Given exercise:
Rewrite the listing below as a numbered list, omitting any blank lines.

--- START Exercise materials ---

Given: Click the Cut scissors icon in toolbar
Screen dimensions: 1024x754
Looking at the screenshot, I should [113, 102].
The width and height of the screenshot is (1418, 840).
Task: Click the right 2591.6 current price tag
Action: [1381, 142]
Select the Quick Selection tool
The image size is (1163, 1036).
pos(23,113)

--- END Exercise materials ---

Response for this exercise:
1. Given: Click the Cut scissors icon in toolbar
2. Screen dimensions: 1024x754
3. Looking at the screenshot, I should [113, 102].
4. The width and height of the screenshot is (1418, 840).
5. Task: Click the right 2591.6 current price tag
6. Action: [1381, 142]
7. Select the Quick Selection tool
8. The image size is (1163, 1036).
9. pos(23,113)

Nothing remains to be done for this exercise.